Steve Murray, Star-Bulletin





Coreen Oshiro

'There was a time when I didn't
know if I would make it'

Coreen Oshiro struggled against bone cancer since childhood. Seven years ago, her left leg was amputated and she underwent extensive chemotherapy.

The 18-year-old Kaiser High School senior has pressed on to excel in academics and participate in numerous extracurricular activities.

Oshiro uses crutches to help her walk around and sometimes wears a prosthesis, an artificial replacement for her right leg. She is ranked 12th in her class of 286 and maintained a cumulative GPA of 4.029.

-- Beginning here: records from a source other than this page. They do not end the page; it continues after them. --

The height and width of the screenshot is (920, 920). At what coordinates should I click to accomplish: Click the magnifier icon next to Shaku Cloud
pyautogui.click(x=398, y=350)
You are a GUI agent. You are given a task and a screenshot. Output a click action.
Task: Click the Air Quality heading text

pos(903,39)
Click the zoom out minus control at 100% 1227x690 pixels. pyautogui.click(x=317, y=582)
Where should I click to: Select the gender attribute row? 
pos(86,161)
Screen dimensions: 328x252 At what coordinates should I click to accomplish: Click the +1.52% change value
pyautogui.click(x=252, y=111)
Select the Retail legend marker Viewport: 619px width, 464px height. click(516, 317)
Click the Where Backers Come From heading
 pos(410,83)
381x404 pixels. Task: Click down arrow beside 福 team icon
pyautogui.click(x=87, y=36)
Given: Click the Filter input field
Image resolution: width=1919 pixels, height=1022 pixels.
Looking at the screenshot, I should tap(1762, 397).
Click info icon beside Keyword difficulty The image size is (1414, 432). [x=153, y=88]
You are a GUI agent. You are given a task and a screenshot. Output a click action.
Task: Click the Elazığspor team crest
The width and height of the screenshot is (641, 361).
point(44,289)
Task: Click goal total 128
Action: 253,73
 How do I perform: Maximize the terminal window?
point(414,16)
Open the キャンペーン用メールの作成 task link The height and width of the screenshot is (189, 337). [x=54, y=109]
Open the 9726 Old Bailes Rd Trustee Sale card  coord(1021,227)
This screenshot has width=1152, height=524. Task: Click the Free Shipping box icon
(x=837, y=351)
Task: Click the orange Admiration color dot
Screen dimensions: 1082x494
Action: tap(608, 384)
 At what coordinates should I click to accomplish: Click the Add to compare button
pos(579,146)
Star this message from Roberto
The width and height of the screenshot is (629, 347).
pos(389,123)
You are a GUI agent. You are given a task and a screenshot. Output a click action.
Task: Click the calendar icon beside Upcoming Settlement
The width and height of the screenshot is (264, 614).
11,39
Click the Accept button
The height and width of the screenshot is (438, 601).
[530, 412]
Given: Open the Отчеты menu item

"She takes a lot of initiative and is very self sufficient," said student activities coordinator Rinda Fernandes.

Oshiro complimented her parents for raising her to become an independent person. "They've been really encouraging to me to go out there and do whatever I can," she said.

Oshiro helped members of the Leo Club to arrange an awareness march at the state Capitol for Help Hawaii Children's Cancer Foundation two years ago -- and was recognized for her effort with a nomination for the Kaiser's Prudential Spirit Award.

Counselor Nanette Umeda said she's never seen Oshiro complain or be discouraged. "She's very upbeat," said Umeda. "She never asked for help."

In 1993, Oshiro underwent 28 chemotherapy treatments at Kapiolani Medical Center and experienced the typical side effects: fatigue, loss of hair, loss of appetite and nausea.

"There was a time where I didn't know if I would make it 'til today and in the condition I am," she said. Oshiro has been cancer-free for six years. "I'm in a good position right now," she said. She plans to go to California Lutheran College to study elementary education. She hopes to incorporate her experience as "someone who is physically different" in her teaching.

"I'm just excited," said Oshiro. "You realize life is too short to wait. I'm taking advantage of this opportunity."